Book Read Free

I Love My Smith and Wesson

Page 6

by David Bowker


  “Once.”

  “There are guys in there who could have been great world leaders if they’d only had a stable home life.”

  “Yeah?”

  “No. But there are guys in there who could definitely open a can of beans after seven months’ intensive training.”

  “You haven’t got much heart,” observed Rawhead. “I like that.”

  Brando looked Rawhead up and down as if he’d made up his mind to like him. “Abraham. That’s your name, right?”

  Rawhead nodded. “But you can call me Stoker.”

  “Abraham was a prophet. You believe in God?”

  “Yeah. I believe in God,” said Rawhead. “What about you?”

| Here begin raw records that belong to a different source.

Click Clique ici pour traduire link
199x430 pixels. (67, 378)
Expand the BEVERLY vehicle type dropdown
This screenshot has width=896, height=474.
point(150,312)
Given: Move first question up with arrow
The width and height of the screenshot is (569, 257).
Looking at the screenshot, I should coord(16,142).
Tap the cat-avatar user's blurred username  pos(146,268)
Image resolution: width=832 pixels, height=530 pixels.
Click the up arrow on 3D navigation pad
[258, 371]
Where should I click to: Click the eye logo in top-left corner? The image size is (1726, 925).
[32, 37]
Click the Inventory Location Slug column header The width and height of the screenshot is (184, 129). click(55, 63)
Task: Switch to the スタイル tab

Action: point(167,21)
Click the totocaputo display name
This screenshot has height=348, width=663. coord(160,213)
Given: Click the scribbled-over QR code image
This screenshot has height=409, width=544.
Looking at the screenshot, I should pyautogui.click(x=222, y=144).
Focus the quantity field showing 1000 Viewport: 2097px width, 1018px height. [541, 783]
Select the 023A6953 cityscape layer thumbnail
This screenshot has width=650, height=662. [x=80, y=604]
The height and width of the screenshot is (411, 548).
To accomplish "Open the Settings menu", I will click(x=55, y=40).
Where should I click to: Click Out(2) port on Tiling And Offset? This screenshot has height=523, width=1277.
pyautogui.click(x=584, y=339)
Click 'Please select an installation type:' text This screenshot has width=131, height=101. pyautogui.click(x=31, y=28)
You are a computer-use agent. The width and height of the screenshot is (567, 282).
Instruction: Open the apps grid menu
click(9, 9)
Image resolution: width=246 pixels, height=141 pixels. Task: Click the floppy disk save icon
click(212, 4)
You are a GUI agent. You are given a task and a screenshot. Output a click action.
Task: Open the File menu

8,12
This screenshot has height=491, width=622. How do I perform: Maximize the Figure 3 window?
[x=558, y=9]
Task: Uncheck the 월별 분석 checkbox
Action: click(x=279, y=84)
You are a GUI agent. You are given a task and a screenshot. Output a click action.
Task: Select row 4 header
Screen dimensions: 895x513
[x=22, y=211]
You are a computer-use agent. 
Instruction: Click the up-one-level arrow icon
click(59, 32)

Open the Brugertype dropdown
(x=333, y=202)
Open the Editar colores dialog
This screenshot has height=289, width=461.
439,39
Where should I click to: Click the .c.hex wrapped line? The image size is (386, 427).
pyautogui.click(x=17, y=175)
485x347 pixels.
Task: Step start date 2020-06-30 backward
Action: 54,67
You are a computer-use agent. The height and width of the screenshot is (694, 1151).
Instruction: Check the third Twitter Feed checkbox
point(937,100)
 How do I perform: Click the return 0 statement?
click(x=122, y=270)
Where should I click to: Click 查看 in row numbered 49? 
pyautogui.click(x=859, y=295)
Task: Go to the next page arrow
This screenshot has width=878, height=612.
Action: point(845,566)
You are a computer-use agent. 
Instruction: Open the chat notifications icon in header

  Brando shrugged. “Man, I sleep in a fucking car. I’ve got no money, no woman. I’m near rock bottom. But I’m not so far down that I’ll start praying to a fucking pancake in the sky.”

  “Have you considered going back to burglary?”

  “I can’t pretend it hasn’t crossed my mind.”

  “Would you like to work for me?”

  “What as? Your butler?”

  A great roar of laughter rose up behind them. Koo La Grace had just told a joke about asylum seekers.

  Rawhead never got round to answering Brando’s question. A taxi pulled up outside the club. Two drunken men staggered out, accompanied by two giggling women. On closer inspection the two drunks turned out to be weasel-faced bruisers in their thirties. They had similar red faces, nasty little eyes, and worryingly low foreheads. “Evening gentlemen,” said Brando, waving them through.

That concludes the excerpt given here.